Let us write unit tests for our code. 
- Add Maven dependency for JUnit and Mockito:
 
<dependency>
    <groupId>junit</groupId>
    <artifactId>junit</artifactId>
    <version>4.12</version>
    <scope>test</scope>
</dependency>
<dependency>
    <groupId>org.mockito</groupId>
    <artifactId>mockito-core</artifactId>
    <version>2.21.0</version>
    <scope>test</scope>
</dependency>
- Create a simple test class for the handler that checks if the service implementation is injected:
 
package tech.heartin.books.serverlesscookbook;
import org.junit.Test;
public class MyLambdaHandlerTest {
    @Test
    public void testDependencies() throws Exception {
        MyLambdaHandler testHandler = new MyLambdaHandler();
    }
}
- Create a test class for the service class that uses Mockito to mock AWS calls:
 
@RunWith(MockitoJUnitRunner.class)
public class IAMServiceImplTest {
    @Mock
    private AmazonIdentityManagement iamClient;
    private IAMService service;
    @Before
    public void setUp() {
        service = new IAMServiceImpl(iamClient);
        Objects.requireNonNull(service);
    }
    // Actual tests not shown here
}
- Add the test method for create user:
 
@Test
public void testCreateUser() {
    IAMOperationResponse expectedResponse = new IAMOperationResponse(
            "Created user test_user", null);
    when(iamClient.createUser(any()))
            .thenReturn(new CreateUserResult()

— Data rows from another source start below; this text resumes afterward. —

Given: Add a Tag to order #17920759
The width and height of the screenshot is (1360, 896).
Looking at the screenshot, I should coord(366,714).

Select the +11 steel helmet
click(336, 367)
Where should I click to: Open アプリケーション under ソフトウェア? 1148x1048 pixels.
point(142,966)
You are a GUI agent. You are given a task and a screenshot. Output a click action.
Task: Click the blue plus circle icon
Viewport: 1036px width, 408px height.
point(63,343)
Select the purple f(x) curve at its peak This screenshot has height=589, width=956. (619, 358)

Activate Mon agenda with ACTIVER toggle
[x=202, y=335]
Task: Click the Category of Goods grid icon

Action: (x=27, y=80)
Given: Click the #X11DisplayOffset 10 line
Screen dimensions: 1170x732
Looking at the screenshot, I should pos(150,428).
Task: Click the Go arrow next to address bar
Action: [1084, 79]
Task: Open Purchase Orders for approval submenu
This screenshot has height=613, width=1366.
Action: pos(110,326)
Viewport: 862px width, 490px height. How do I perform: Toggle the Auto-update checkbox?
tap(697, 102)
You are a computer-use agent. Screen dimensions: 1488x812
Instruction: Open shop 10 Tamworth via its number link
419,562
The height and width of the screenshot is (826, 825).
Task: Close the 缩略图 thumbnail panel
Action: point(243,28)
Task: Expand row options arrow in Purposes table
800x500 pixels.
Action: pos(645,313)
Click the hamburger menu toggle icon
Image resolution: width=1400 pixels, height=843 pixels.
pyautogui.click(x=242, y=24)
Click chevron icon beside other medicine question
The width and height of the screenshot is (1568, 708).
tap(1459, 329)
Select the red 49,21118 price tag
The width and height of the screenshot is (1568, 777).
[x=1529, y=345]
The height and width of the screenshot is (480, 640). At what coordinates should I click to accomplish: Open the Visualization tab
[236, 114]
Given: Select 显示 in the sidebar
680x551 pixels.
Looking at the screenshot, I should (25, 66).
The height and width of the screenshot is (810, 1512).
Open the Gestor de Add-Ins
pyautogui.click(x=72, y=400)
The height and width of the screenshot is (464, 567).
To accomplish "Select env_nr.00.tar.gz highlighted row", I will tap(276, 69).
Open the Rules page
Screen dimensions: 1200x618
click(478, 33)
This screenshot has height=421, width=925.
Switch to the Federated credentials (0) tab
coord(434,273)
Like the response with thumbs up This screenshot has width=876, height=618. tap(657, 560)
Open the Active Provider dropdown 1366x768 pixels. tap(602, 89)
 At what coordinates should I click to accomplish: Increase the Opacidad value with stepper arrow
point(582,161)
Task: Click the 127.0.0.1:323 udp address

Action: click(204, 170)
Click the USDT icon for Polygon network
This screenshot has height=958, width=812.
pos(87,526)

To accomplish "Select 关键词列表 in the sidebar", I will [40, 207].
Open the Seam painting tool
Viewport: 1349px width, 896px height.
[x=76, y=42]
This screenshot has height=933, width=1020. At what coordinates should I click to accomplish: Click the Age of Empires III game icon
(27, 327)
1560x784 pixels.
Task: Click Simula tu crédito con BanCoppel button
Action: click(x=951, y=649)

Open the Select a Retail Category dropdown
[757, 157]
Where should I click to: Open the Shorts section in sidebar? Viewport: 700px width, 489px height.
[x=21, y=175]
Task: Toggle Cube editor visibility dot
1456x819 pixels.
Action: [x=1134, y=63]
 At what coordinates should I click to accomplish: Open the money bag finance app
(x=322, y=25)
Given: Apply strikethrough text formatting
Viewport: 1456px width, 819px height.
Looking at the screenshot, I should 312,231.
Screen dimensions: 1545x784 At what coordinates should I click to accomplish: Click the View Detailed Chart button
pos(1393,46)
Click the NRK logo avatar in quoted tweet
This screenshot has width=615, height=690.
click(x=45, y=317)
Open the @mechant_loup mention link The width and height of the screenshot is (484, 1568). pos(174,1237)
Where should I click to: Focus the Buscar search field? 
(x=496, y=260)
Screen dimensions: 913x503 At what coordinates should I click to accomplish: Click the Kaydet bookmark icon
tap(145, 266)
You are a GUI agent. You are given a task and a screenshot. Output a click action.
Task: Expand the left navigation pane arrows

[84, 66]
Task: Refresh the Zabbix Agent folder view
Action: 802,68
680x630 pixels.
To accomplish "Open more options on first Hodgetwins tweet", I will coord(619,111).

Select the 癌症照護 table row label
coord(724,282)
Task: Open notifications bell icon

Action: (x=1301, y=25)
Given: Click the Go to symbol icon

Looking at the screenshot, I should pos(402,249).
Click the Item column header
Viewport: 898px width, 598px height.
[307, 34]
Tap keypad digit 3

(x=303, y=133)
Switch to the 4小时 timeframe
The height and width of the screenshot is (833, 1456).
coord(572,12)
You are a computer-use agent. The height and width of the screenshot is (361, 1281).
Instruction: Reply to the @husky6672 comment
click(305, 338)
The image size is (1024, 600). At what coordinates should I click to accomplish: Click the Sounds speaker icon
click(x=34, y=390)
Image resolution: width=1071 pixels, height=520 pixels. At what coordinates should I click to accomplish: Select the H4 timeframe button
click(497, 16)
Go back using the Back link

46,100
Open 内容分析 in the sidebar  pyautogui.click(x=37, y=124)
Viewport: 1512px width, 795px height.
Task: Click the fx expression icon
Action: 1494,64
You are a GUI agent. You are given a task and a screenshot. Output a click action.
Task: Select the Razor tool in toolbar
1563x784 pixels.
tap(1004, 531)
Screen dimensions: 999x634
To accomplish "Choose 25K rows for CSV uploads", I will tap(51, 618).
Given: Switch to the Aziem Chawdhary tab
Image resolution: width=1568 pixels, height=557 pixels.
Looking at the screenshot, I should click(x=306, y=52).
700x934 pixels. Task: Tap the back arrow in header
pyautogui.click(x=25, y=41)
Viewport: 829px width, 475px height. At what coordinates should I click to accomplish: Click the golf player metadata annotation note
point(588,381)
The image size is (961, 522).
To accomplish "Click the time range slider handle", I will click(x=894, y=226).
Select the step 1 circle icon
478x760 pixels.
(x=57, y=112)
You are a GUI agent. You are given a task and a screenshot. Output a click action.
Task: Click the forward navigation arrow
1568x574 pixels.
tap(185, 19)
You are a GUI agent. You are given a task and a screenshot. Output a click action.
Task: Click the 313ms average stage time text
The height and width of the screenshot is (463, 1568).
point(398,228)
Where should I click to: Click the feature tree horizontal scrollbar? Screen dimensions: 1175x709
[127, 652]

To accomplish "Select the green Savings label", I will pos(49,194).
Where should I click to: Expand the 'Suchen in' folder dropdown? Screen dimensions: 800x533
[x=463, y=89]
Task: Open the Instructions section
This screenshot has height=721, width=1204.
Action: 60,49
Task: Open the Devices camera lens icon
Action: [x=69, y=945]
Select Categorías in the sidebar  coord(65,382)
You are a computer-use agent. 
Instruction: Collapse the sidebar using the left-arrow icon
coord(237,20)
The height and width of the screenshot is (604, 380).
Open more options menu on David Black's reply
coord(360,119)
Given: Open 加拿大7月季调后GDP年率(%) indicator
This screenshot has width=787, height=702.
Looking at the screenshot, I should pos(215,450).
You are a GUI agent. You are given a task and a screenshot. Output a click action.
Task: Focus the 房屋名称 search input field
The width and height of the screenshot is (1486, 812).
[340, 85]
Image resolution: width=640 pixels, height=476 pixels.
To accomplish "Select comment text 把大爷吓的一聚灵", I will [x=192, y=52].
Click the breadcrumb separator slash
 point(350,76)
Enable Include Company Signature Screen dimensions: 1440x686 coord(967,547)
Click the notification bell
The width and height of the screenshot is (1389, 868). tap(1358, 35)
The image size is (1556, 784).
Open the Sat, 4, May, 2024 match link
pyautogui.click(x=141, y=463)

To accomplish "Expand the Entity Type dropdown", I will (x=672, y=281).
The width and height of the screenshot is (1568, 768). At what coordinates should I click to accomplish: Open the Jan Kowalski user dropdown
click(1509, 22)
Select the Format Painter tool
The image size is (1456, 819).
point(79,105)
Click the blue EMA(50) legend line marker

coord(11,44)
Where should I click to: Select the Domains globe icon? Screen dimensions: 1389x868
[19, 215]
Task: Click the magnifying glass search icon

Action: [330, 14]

                    .withUser(new User().withUserName("test_user")));
    IAMOperationResponse actualResponse 
            = service.createUser("test_user");
    Assert.assertEquals(expectedResponse, actualResponse);
}
- Add the test method to check user:
 
@Test
public void testCheckUser() {
    IAMOperationResponse expectedResponse = new IAMOperationResponse(
            "User test_user exist", null);
    when(iamClient.listUsers(any()))
            .thenReturn(getListUsersResult());
    IAMOperationResponse actualResponse 
            = service.checkUser("test_user");
    Assert.assertEquals(expectedResponse, actualResponse);
}
private ListUsersResult getListUsersResult() {
    ListUsersResult result = new ListUsersResult();
    result.getUsers().add(new User().withUserName("test_user"));
- Add the test method to delete user:
 
@Test
public void testDeleteUser() {
    IAMOperationResponse expectedResponse = new IAMOperationResponse(
            "Deleted user test_user", null);
    when(iamClient.deleteUser(any()))
            .thenReturn(new DeleteUserResult());
    IAMOperationResponse actualResponse 
            = service.deleteUser("test_user");
    Assert.assertEquals(expectedResponse, actualResponse);
}
- To Package, deploy, and verify, follow the Using AWS SDK, Amazon CloudFormation and AWS CLI with Lambda recipe, and package, deploy, and verify by invoking the Lambda.
 
In real-world projects, you may follow the Test Driven Development (TDD) principle and write tests before actual code.